L'accusa della Procura
La Procura di Santa Maria Capua Vetere ipotizza per Esposito anche il reato di estorsione nei confronti dell'ex sindaco di Caserta Carlo Marino (non indagato); fatti avvenuti tra maggio e settembre 2024, nel pieno della bufera giudiziaria che colpì il Comune di Caserta - furono arrestati assessori, dirigenti comunali e indagato il vicesindaco - e che portò diversi mesi dopo allo scioglimento del Comune capoluogo per infiltrazioni camorristiche. Per gli inquirenti Esposito avrebbe minacciato Marino di far cadere l'amministrazione comunale attraverso la mancata partecipazione della figlia Dora, consigliera comunale eletta nella lista che faceva capo a Zannini, alla seduta del Consiglio in cui si doveva approvare il bilancio, costringendo il sindaco, che non ha mai denunciato le pressioni subite, a fargli diversi favori personali; tra questi la nomina di un architetto gradito ad Esposito a direttore dei lavori nell'ambito del progetto di riqualificazione dell'ex caserma Pollio, un sito destinato a parcheggio gestito per anni da una famiglia ritenuta vicina alla camorra, in particolare al clan Zagaria; il parcheggio oggi è chiuso ed il Comune amministrato dai commissari vorrebbe gestirlo in autonomia.
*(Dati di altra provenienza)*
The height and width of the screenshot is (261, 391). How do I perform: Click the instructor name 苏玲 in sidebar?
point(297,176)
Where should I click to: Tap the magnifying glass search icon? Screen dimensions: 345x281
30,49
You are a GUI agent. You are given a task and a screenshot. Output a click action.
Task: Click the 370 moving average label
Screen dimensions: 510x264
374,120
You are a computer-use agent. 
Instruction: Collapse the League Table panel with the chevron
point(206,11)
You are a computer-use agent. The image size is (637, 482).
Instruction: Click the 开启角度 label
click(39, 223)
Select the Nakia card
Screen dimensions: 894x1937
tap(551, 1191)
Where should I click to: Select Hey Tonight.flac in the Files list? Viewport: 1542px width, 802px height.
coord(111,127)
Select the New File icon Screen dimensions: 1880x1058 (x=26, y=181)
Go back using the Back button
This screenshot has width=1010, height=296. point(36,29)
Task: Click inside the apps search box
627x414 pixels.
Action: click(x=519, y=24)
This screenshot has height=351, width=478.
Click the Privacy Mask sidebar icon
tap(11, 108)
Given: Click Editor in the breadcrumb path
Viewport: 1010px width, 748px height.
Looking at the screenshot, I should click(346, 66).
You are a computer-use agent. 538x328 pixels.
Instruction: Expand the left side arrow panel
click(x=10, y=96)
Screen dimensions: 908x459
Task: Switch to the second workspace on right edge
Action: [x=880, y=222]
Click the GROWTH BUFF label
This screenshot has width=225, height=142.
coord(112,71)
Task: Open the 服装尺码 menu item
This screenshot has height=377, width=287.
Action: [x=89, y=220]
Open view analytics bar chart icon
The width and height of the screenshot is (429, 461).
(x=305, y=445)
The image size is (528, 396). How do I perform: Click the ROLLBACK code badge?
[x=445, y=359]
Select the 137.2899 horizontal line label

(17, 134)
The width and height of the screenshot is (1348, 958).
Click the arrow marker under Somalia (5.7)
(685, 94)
Per gli inquirenti Esposito avrebbe minacciato Marino attraverso un bigliettino consegnato al sindaco dal consigliere comunale Massimo Russo (non indagato).
Il secondo episodio
Altra minaccia fatta al sindaco risalirebbe al giugno 2024, quando scattarono gli arresti al Comune di Caserta e fu indagato il vicesindaco Emiliano Casale; in quella circostanza Esposito avrebbe chiesto al sindaco le dimissioni di Casale pretendendo la gestione di tutti gli appalti pubblici relativi al rifacimento del manto stradale, che avrebbe poi effettivamente gestito con la complicità di Francesco Cerreto. Ultima pressione verso il sindaco Marino, avvenuta a metà del 2024, concerne la richiesta di intercedere presso alcune ditte che stavano lavorando al rifacimento del manto in via San Nicola a Caserta, affinché rifacessero il manto anche in vicoli segnalati ad Esposito da cittadini e residenti a lui fedeli politicamente; la minaccia era la solita, ovvero che la figlia Dora non avrebbe partecipato a importanti sedute del Consiglio comunale. Il sindaco avrebbe sempre accettato di provvedere.